発破作業をする日の朝、佐藤と本間は現場に行く前にそこに立ち寄り、羊羹(ダイナマイトのことを羊羹と呼んでいた)50本入りの箱を持ち出した。本間がそれを背負い、佐藤が雷管の箱を持った。50本入りの羊羹は重く、背負う肩にロープが食い込んだ。
発破を仕掛ける現場では、本間がまず20キロの削岩機を抱えて断崖絶壁をロープで降りて行く。そして「ガッガッガッガ!!」と削岩機で岩壁にいくつか穴を空けた後、長いロープを振り子のように振って移動し穴に羊羹を埋める。
その作業が終わって本間が崖の上に戻ると、今度は佐藤が同様に長いロープを降りて行って、振り子になって岩壁を移動し、穴に雷管を差し込む。ダイナマイトの威力を増すために、彼は腰に付けた袋から砂を取り出して穴の隙間を塞いだ。本間と佐藤は、そんな危険な連携作業を毎日のようにやっていたのだ。
飯場生活
度胸があり、そして万事そつなく働く本間は、親方に気に入られ可愛がられるようになった。元ヤクザなどの跳ねっ返りで生意気な新入りの男が島にやって来ると、親方の指示で本間が制裁を加える役回りとなった。

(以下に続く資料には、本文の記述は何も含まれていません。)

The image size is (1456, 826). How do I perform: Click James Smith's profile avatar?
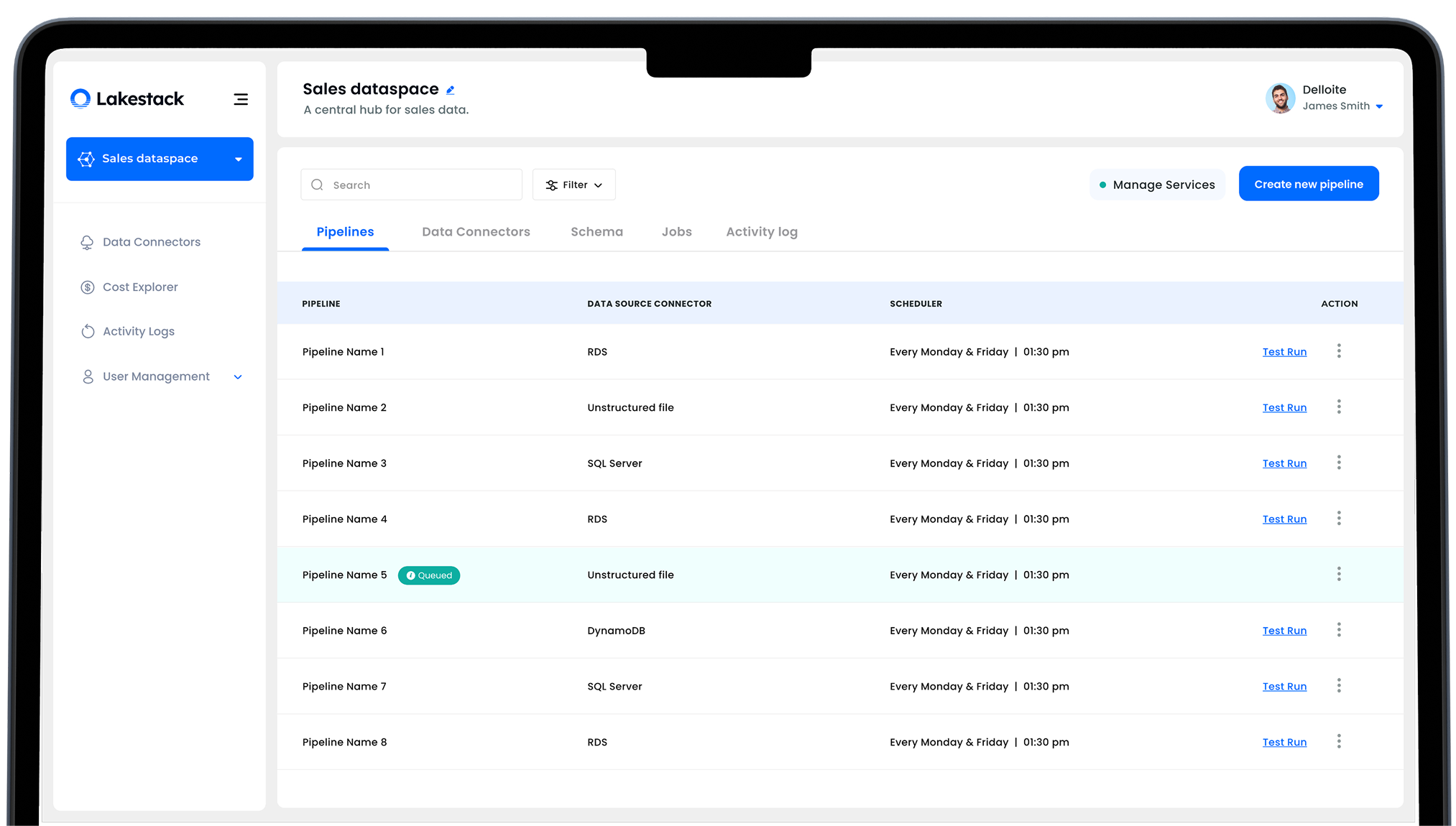pos(1280,98)
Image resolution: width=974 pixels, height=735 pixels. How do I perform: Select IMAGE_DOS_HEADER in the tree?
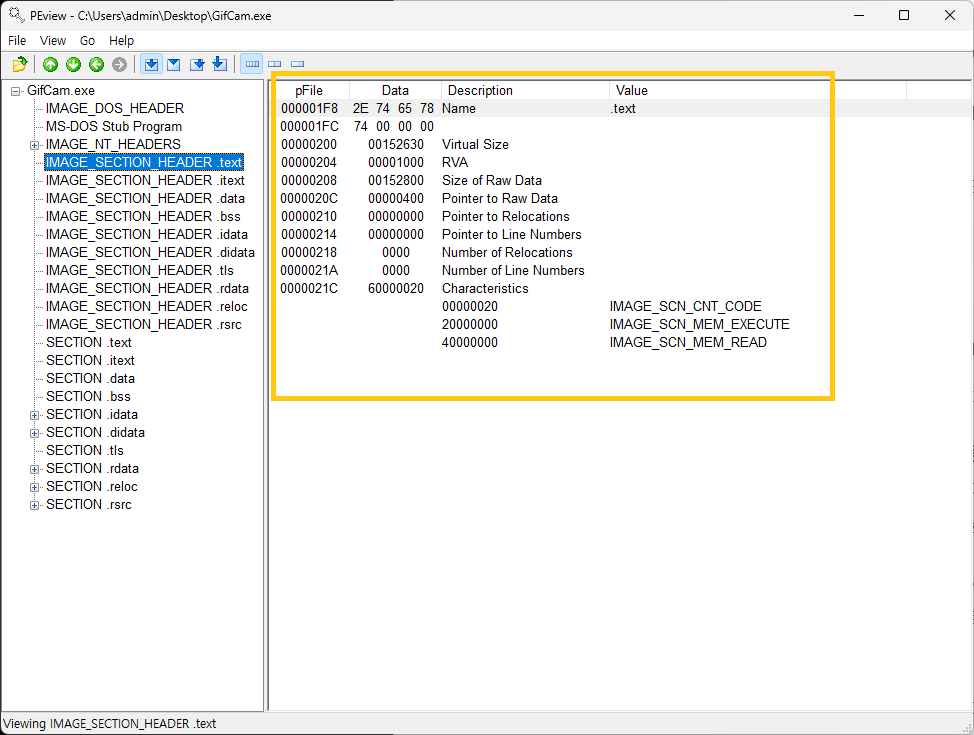pos(114,108)
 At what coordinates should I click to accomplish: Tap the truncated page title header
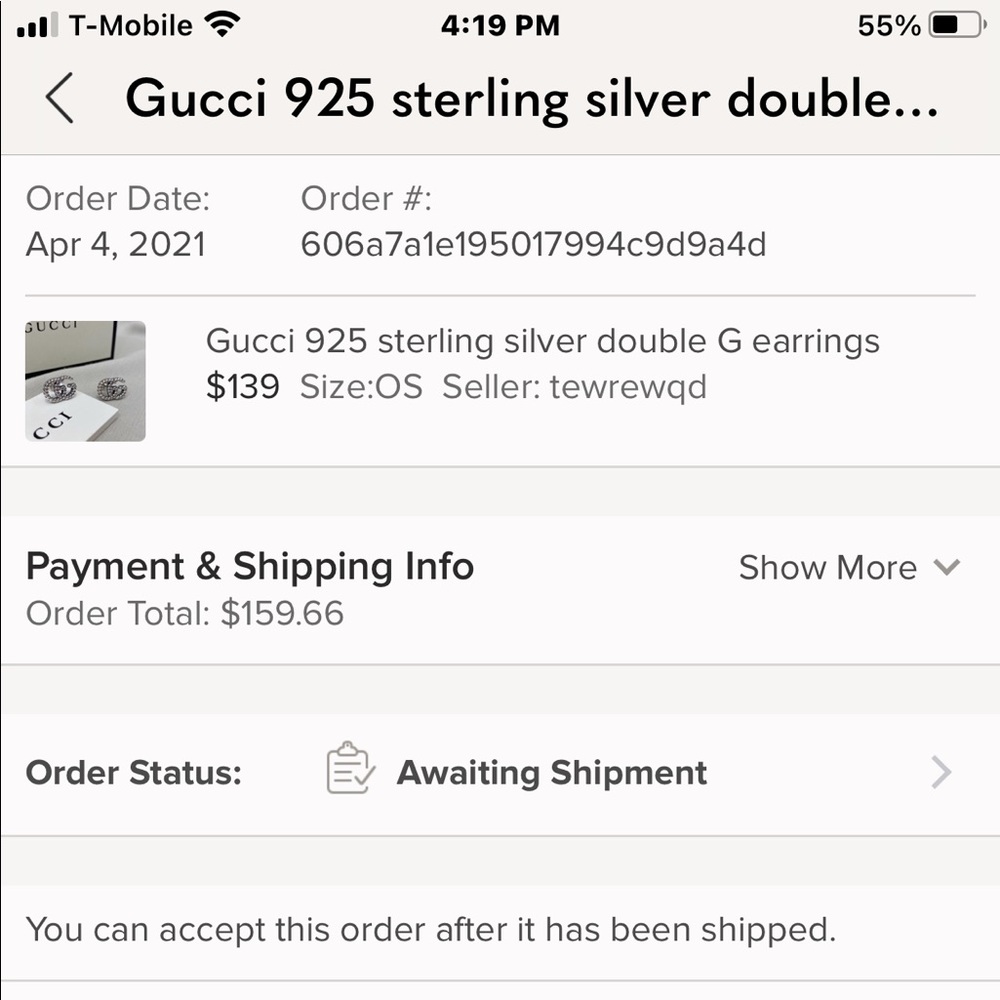530,100
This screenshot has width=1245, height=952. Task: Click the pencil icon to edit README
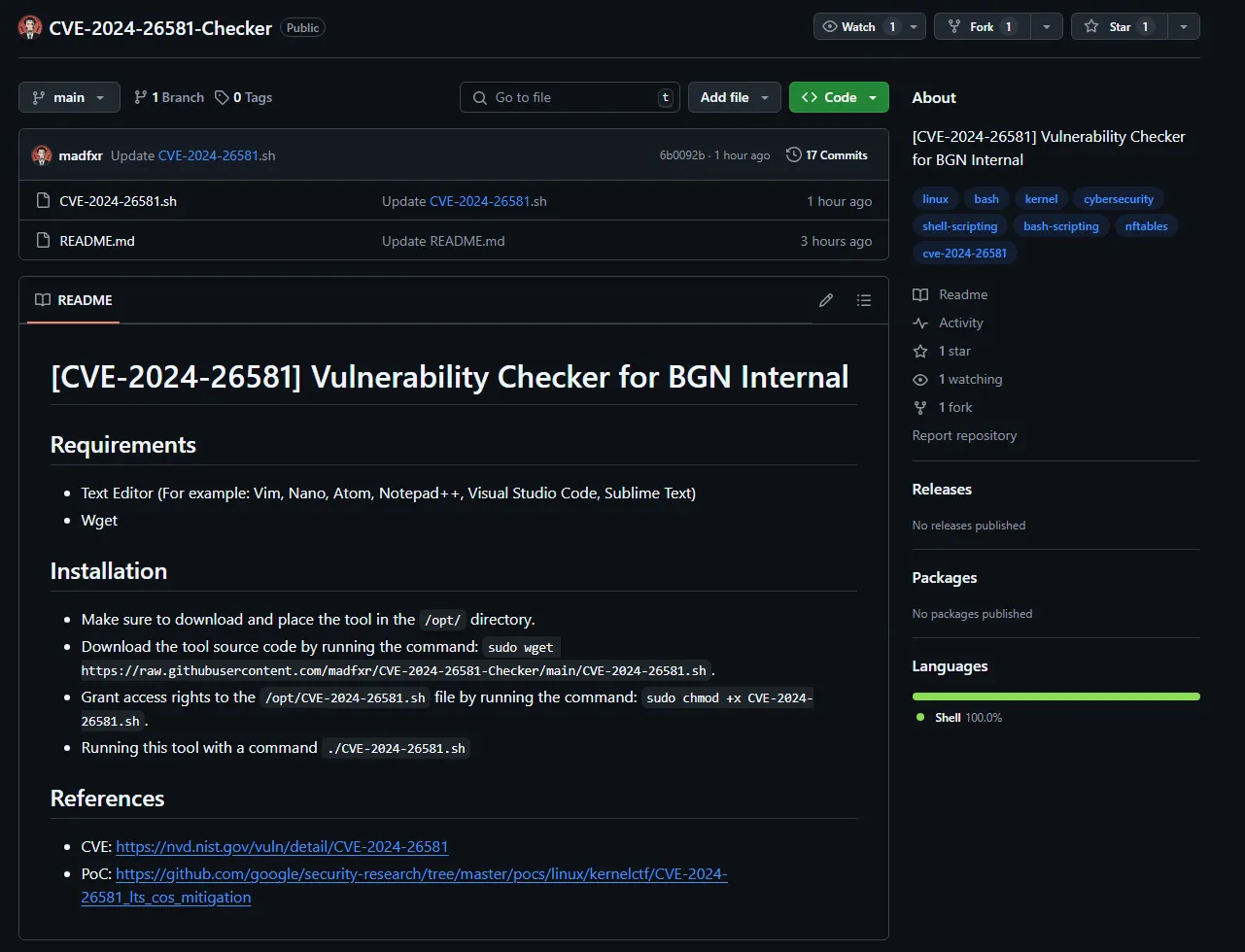[825, 300]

制裁を加える主な方法は、コンクリートミキサーの中に男を叩き込む事であった。叩き込まれてコンクリートまみれになった男は、慌てて浜に行き海水で身体を洗うが、出来たての生コンクリートは海水と反応して異常に熱くなるため、コンクリートまみれの哀れな男は、益々焦ってもがき溺れることになる。かなり手荒な洗礼であるが、それ程の制裁を加えなければ、その島の飯場の秩序は保つことができなかったのだ。
そんな青ヶ島にも、盆と正月は来る。孤島で働く男達も盆の2日間だけは休むことが出来た(普段は天気が良ければ土曜も日曜も関係なく労働日となる)。
お盆休みには本間達は狭い岩場に造られたコンクリートの桟橋まで降りて行って魚釣りをした。釣れるのはカワハギくらいのものであった。しかしこのカワハギをナイフで引き裂き、辛い青唐辛子を刻んだ醤油ダレにつけて食べると、とても美味しかった。あるいは岩に沢山へばりついているトコブシ(貝)なども採って食べた。
それらの貴重な海の幸に舌鼓を打ち、そして焼酎を飲んで男達は騒いだ。この時ばかりは無礼講である。親方も小頭も人足も、みんな一緒に酒を飲み交わし騒いだ。
酒が回ると島の村人達は「島踊り」を踊った。この島踊りは空手の型の演舞のような踊りであった。両手を握り拳にし、足を踏ん張って勇壮に踊った。両手のしなやかで力強いその動きはまるで空気を切るようであった。
本間がその島での半年間の仕事を終えて秋田に帰る時、親方、小頭はじめ飯場の仲間が波止場で見送ってくれた。その中にあの佐藤もいた。
本間は佐藤に近づき「有難うございました」とその両手を握ると、
「こちらこそ有難う。本間君は良いな。アメリカへ行けて」
と言い、本間を眩しそうに見つめた。そして、本間の乗る小舟が波止場から離れ、その姿が見えなくなるまで、佐藤はそこにじっと立ち続けていた。
その後の彼の消息は定かではない。